J’en veux pour preuve la grande diversité des œuvres lorsqu’il s’agit de proposer un exercice à partir des mots des autres, et à cette occasion quel que soit son niveau de langue, chacun.e parvient à créer, à inventer de toutes pièces un texte jamais écrit par personne d’autre. A-contrario peut-être qu’en fait le texte libre réserve-t-il sa liberté aux élèves (et encore qu’à certain·e·s) et pas aux enfants ? Et c’est ce qui me tracasse et ne manque pas de me questionner sur la légitimité de cette approche si elle n’est pas mâtinée d’autres entrées moins scolaro-centrées. Qu’est-ce qui la distingue de la rédaction classique que j’avais à faire dans les années soixante où on me demandait de raconter mon dimanche ? Une direction était donnée mais chacun.e pouvait s’emparer avec son intime de ce sujet bateau et même pas ivre. Et plus on avait passé un dimanche riche d’expériences diverses, plus on en avait à raconter et plus on savait raconter plus on avait des chances d’obtenir une bonne note ! J’ai peur que le texte libre ne cantonne l’enfant dans un conformisme caché sous une pellicule de pseudo-liberté imaginaire qui se contente d’algorithmer à partir d’une matrice des versions clone de textes mille fois copiés et à peine métissées de réelles inventions. Les propositions de déclencheurs se doivent d’être variées à foison et de s’appuyer sur des parti-pris surprenants, précédées souvent de lectures inattendues qui donnent à entendre des textes qu’on dit à tort réservés à l’intelligentsia. Il faut que les enfants sachent (apprennent à) s’emparer d’un rien, d’un peu si petit que personne ne le remarque, d’un détail qui échappe à tout le monde et qu’ils se contentent de l’écrire et de le décrire. Le moindre grain de poussière mérite que les mots lui rendent hommage.

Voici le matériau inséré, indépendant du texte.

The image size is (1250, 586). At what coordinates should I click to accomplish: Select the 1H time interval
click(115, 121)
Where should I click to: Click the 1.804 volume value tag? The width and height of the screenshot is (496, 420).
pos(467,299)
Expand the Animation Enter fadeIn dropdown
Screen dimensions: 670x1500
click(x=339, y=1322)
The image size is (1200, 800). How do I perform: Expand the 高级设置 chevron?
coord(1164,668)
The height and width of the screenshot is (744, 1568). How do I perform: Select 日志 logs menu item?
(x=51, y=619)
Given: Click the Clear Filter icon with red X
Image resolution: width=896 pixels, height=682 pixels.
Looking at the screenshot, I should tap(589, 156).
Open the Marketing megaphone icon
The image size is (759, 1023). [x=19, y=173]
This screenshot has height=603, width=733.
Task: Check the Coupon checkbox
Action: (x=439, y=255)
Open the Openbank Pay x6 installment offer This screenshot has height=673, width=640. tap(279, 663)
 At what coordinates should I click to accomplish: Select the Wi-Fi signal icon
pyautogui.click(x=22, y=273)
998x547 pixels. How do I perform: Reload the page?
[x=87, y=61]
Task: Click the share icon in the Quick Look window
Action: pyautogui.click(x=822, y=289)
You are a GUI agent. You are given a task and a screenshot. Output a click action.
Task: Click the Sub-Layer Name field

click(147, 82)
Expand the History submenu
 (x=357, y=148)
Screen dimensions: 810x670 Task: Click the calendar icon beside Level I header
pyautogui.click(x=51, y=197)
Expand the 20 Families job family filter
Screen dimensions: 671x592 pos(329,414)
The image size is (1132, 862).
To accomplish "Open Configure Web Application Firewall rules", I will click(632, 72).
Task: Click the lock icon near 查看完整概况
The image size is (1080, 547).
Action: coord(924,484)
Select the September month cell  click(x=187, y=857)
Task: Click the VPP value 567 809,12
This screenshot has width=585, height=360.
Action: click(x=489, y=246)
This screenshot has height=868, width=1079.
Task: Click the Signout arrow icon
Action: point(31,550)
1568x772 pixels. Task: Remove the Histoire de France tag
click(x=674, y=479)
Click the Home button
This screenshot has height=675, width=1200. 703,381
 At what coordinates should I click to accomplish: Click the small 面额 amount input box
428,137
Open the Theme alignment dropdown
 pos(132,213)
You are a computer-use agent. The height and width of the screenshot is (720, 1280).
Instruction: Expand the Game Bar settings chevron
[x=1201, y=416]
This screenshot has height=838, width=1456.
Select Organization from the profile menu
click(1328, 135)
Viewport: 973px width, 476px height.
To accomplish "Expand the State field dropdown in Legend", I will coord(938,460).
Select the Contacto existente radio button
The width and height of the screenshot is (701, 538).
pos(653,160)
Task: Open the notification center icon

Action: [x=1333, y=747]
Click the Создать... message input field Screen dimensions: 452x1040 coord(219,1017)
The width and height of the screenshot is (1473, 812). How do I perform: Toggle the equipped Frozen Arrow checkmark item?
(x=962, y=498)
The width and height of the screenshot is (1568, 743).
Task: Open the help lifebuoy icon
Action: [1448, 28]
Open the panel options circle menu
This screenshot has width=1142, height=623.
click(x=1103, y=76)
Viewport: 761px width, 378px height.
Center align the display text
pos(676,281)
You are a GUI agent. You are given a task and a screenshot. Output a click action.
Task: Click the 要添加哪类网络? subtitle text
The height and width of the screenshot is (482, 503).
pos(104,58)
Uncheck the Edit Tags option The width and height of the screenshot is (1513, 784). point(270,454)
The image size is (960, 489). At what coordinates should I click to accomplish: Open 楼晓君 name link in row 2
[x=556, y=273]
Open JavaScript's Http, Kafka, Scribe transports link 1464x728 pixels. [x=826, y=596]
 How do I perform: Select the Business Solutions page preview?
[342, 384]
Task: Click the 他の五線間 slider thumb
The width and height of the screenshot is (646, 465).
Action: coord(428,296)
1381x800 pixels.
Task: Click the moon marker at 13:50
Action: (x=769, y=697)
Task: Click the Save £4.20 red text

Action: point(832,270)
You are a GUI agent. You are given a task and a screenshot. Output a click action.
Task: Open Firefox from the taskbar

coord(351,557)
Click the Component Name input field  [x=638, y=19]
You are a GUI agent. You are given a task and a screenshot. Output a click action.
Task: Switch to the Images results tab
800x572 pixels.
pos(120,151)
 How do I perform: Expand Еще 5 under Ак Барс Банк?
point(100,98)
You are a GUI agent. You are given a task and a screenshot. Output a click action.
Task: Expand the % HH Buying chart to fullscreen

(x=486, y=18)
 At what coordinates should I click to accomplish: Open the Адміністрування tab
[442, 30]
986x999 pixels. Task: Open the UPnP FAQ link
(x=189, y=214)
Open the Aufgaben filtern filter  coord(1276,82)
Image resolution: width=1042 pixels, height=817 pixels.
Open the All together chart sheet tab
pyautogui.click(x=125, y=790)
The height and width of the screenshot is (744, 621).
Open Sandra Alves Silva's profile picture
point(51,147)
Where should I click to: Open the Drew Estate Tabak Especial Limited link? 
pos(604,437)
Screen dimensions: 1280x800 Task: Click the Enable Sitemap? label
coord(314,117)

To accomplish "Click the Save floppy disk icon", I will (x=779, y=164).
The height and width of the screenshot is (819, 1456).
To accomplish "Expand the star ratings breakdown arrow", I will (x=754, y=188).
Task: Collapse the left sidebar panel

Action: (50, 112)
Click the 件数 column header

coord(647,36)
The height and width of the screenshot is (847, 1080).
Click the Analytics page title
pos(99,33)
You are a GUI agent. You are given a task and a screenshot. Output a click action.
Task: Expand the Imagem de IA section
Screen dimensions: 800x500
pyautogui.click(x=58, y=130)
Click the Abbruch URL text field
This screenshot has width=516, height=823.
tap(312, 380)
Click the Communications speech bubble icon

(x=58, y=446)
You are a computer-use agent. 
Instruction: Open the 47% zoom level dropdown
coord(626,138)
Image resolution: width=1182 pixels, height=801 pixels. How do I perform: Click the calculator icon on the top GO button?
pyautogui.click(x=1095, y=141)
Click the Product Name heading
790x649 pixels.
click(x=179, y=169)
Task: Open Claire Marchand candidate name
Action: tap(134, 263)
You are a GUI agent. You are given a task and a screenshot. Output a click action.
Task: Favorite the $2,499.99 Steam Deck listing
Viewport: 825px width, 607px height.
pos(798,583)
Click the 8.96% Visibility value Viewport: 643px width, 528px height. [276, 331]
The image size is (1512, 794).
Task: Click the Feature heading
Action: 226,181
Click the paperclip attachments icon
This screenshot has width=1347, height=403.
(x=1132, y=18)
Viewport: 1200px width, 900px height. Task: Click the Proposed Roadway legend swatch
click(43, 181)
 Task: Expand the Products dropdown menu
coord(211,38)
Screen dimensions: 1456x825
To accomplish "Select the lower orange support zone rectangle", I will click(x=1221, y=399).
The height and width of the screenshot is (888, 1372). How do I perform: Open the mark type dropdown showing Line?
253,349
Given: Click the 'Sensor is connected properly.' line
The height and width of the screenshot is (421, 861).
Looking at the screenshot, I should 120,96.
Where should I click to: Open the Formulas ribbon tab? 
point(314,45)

la transformation du texte, sa mutation ne dépossèdent-t-elles pas l’auteur.e ?
...les transformations dictées par le désir et l’obligation d’une correction du texte n’incarcèrent-elles pas le texte libre, ne l’emprisonnent-elles pas ? On le dit devenu œuvre mais n’est-ce pas la forme définitive d’une douce aliénation à la langue, d’une imperceptible inféodation à une norme toute puissante qui annihile la liberté initiale d’un texte devenu commun (dans tous les sens du terme). Les injonctions à apprivoiser les partitions grammaticales, syntaxiques et de la belle orthographe s’apparentent alors à des leçons latentes données par des propriétaires imbu.e.s (les bons élèves) de leur savoir et qui deviennent de fait les instruments d’une doxa castratrice et les complices d’un schéma qui favorise l’acceptation muette d’une situation qui maintient les enfants en difficulté sous l’emprise paralysante du jugement des meilleurs.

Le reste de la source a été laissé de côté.